Elenco dei compiti
A. Rispondi a queste domande sul testo sulla direttiva IVA:
(i) Secondo l'articolo 167, quando sorge il diritto a detrazione?
(ii) Di quale documento deve essere in possesso il soggetto passivo in base all'articolo 178, lettera a)?
(iii) In quale numero del Magyar Közlöny è stata pubblicata la legge n. XCII del 2003?
B. Scrivi il seguito del testo sulla direttiva IVA a partire dal punto in cui si ferma.

##### Testo di lettura #####

Si considera “attività economica” ogni attività di produzione, di commercializzazione o di prestazione di servizi, comprese le attività estrattive, agricole, nonché quelle di professione libera o assimilate. Si considera, in particolare, attività economica lo sfruttamento di un bene materiale o immateriale per ricavarne introiti aventi carattere di stabilità».

4

Ai sensi dell’articolo 10 di tale direttiva:

«La condizione che l’attività economica sia esercitata in modo indipendente, di cui all’articolo 9, paragrafo 1, esclude dall’imposizione i lavoratori dipendenti ed altre persone se sono vincolati al rispettivo datore di lavoro da un contratto di lavoro subordinato o da qualsiasi altro rapporto giuridico che preveda vincoli di subordinazione in relazione alle condizioni di lavoro e di retribuzione ed alla responsabilità del datore di lavoro».

5

L’articolo 167 della suddetta direttiva prevede che il diritto a detrazione sorge quando l’imposta detraibile diventa esigibile.

6

L’articolo 168 della direttiva 2006/112 così dispone:

«Nella misura in cui i beni e i servizi sono impiegati ai fini di sue operazioni soggette ad imposta, il soggetto passivo ha il diritto, nello Stato membro in cui effettua tali operazioni, di detrarre dall’importo dell’imposta di cui è debitore gli importi seguenti:

a)

l’IVA dovuta o assolta in tale Stato membro per i beni che gli sono o gli saranno ceduti e per i servizi che gli sono o gli saranno resi da un altro soggetto passivo;

(...)».

7

Ai sensi dell’articolo 178 di tale direttiva:

«Per poter esercitare il diritto a detrazione, il soggetto passivo deve soddisfare le condizioni seguenti:

a)

per la detrazione di cui all’articolo 168, lettera a), relativa alle cessioni di beni e alle prestazioni di servizi, essere in possesso di una fattura redatta conformemente agli articoli da 220 a 236 e agli articoli 238, 239 e 240;

(...)».

Diritto ungherese

8

L’articolo 1 dell’adózás rendjéről szóló 2003. évi XCII. törvény (legge n. XCII del 2003, che istituisce il codice di procedura tributaria) (Magyar Közlöny 2003/131, 14 novembre 2003, pag. 9990; in prosieguo: il «codice di procedura tributaria»), al suo paragrafo 7, prevede quanto segue:

«I contratti, le operazioni e altri atti analoghi devono essere qualificati in funzione del loro contenuto reale. Un contratto o qualsiasi altro atto giuridico privo di validità è rilevante ai fini dell’imposizione, purché sia possibile dimostrarne il risultato economico».

##### Estratti del dataset #####

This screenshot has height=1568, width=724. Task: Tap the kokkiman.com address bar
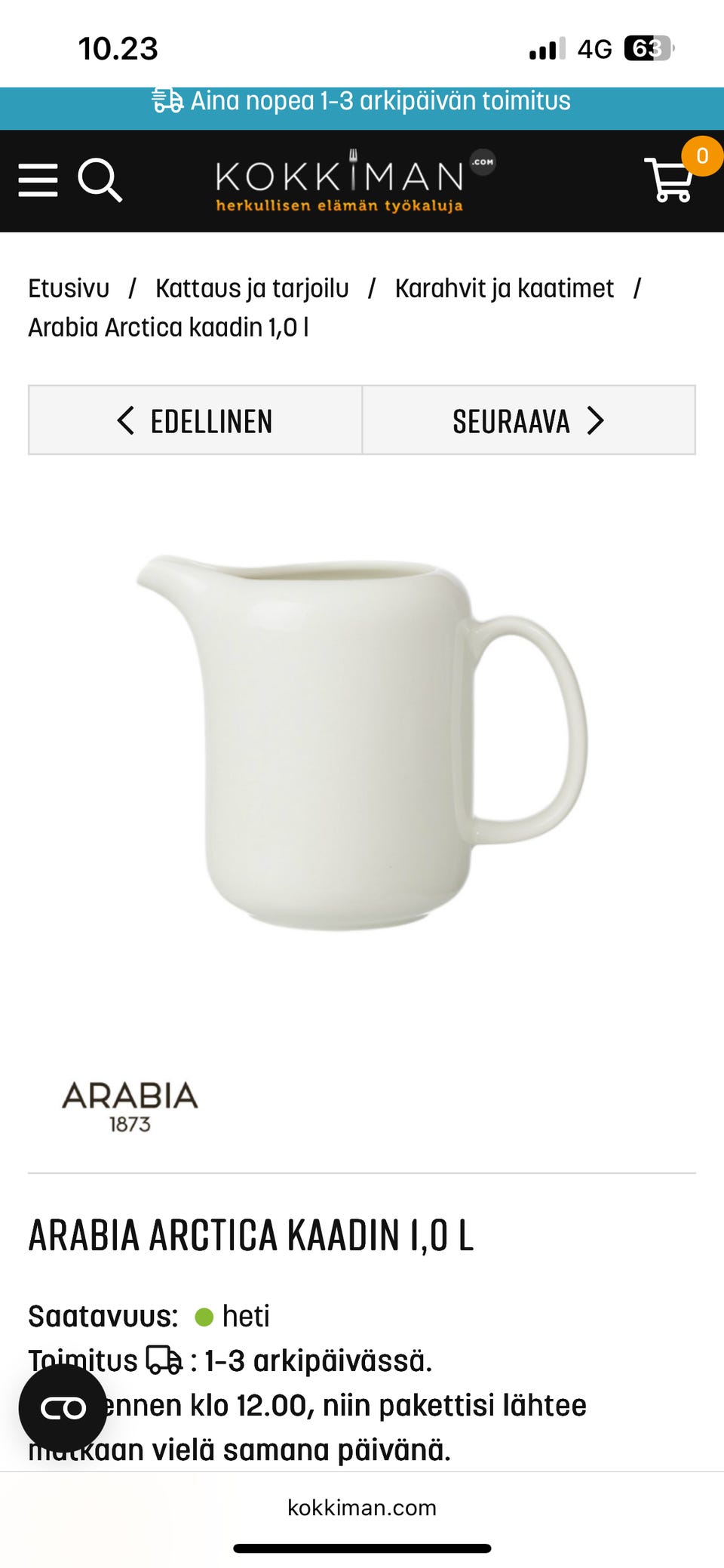362,1507
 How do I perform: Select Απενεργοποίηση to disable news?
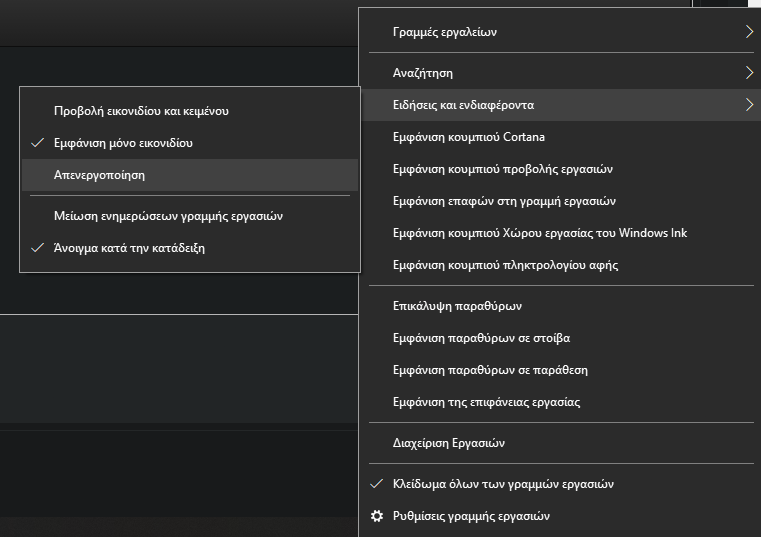point(99,174)
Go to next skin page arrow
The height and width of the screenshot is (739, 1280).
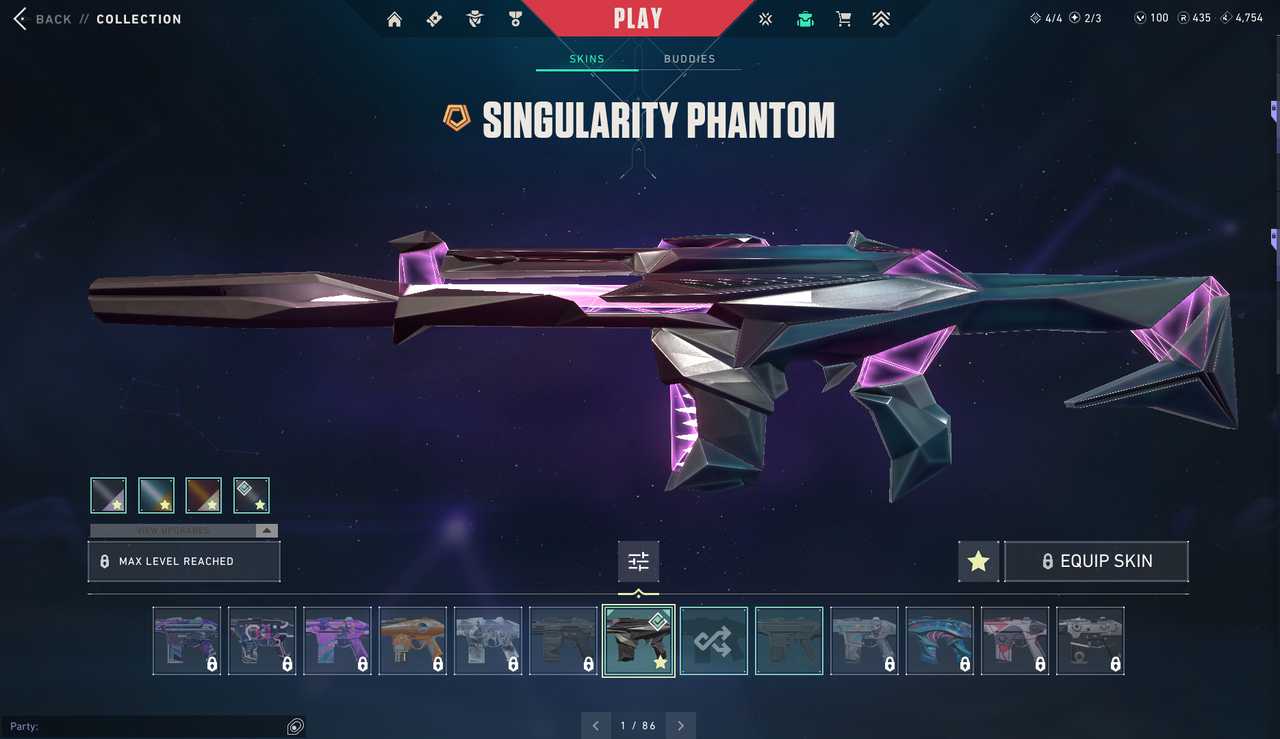tap(681, 726)
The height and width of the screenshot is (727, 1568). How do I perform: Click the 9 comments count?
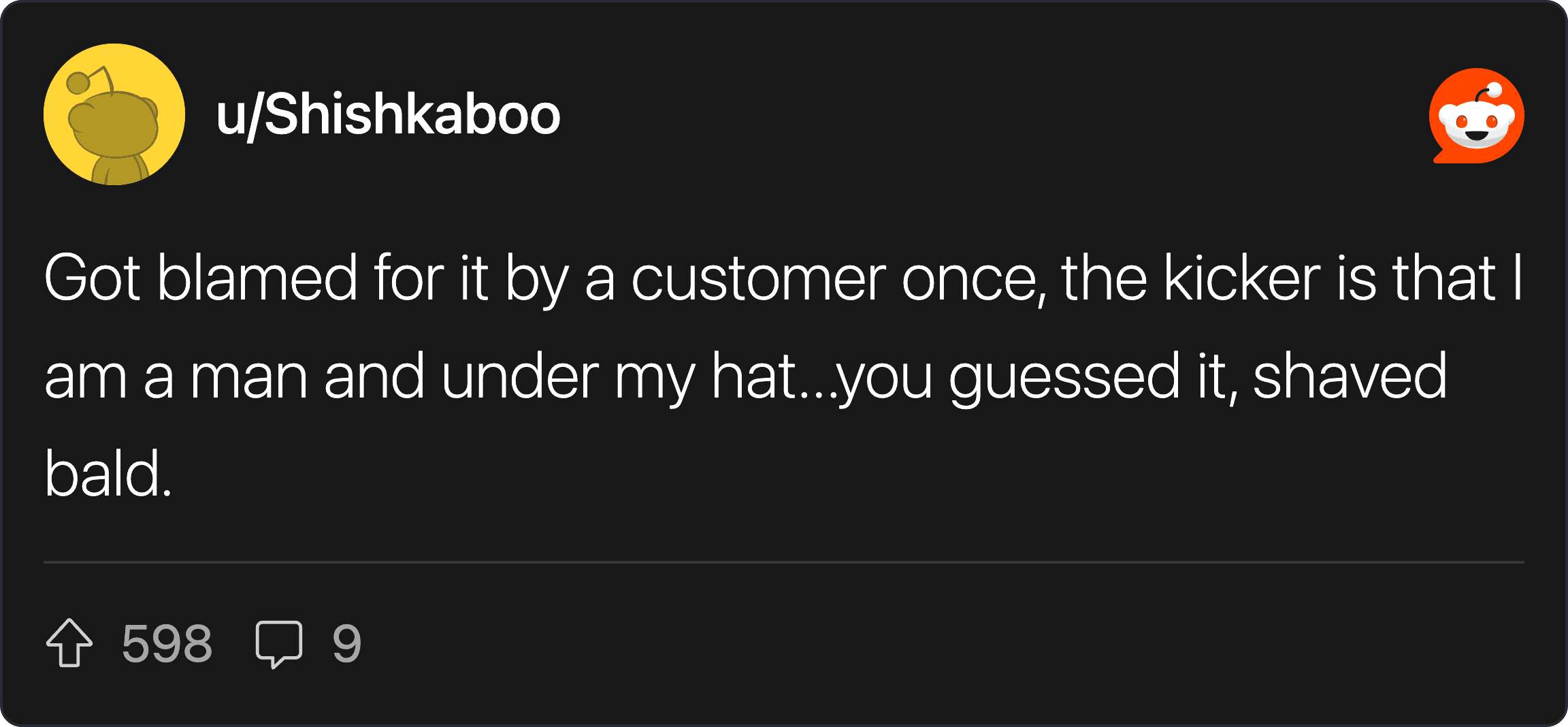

#####

Risposte in ordine
A.
(i) Quando l'imposta detraibile diventa esigibile.
(ii) Di una fattura redatta conformemente agli articoli da 220 a 236 e agli articoli 238, 239 e 240.
(iii) Nel numero 2003/131 del 14 novembre 2003, a pagina 9990.

B.
9

L’articolo 2, paragrafo 1, del codice di procedura tributaria stabilisce quanto segue:

«Nei rapporti giuridici in materia tributaria i diritti sono esercitati conformemente al loro scopo. Ai fini dell’applicazione delle leggi tributarie, la conclusione di contratti o l’esecuzione di altre operazioni il cui scopo è quello di eludere le disposizioni delle leggi tributarie non può essere qualificata come esercizio di diritti conforme al loro scopo».

10

Ai sensi dell’articolo 97, paragrafi 4 e 6, di detto codice:

«4.   Durante il controllo, l’amministrazione tributaria ha l’obbligo di accertare e dimostrare i fatti, tranne nel caso in cui, in forza di una legge, l’onere della prova incomba al contribuente.

(...)

6.   Quando accerta i fatti, l’amministrazione tributaria ha l’obbligo di esaminare anche i fatti a favore del contribuente. Un fatto o una circostanza non dimostrati non possono essere valutati a sfavore del contribuente, salvo nella procedura di valutazione».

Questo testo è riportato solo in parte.